Effect of NiOx thin layer fabricated by oxygen-plasma treatment on polymer photovoltaic cell

The performance of polymer photovoltaic (PV) cells based on poly(3-hexylthiophene-2,5-diyl) (P3HT) and [6,6]-phenyl-C61 butyric-acid methyl-ester (PCBM) bulk heterojunctions with an NiOx anode buffer layer was investigated. NiOx layers with various thicknesses (i.e., without a layer, 0.5, 1, 2, and 5 nm), were fabricated by oxygen plasma treatment on an evaporated metallic Ni layer under 200 W and 100 sccm for 200 s. The power conversion efficiency (PCE) of the polymer PV cell exhibited a similar trend to the short-circuit current density (Jsc) and fill factor (FF) but not to open circuit voltage (Voc) for various NiOx thicknesses.
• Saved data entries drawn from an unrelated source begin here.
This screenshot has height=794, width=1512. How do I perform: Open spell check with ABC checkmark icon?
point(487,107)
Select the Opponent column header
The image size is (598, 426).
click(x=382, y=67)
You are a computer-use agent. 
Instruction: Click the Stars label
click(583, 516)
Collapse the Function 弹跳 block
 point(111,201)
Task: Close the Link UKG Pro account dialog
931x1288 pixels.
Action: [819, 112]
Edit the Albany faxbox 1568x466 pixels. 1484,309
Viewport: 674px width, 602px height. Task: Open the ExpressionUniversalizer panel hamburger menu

This tendency is associated with the fact that the light absorption and series resistance of the polymer PV cell depends on the thickness of the NiOx layer. The PCE of the cell with the optimized 1-nm-thick NiOx layer was improved by 68.5% compared to that of the cell without an NiOx layer. With a combination of different techniques of analysis, such as Auger electron spectroscopy (AES) and X-ray photoelectron spectroscopy (XPS), the fabricated NiOx layer was studied in detail. The NiOx layer between the ITO anode and active layer strongly influenced the PCE of polymer PV cells, which was accounted for by hole-injection and electron-blocking properties.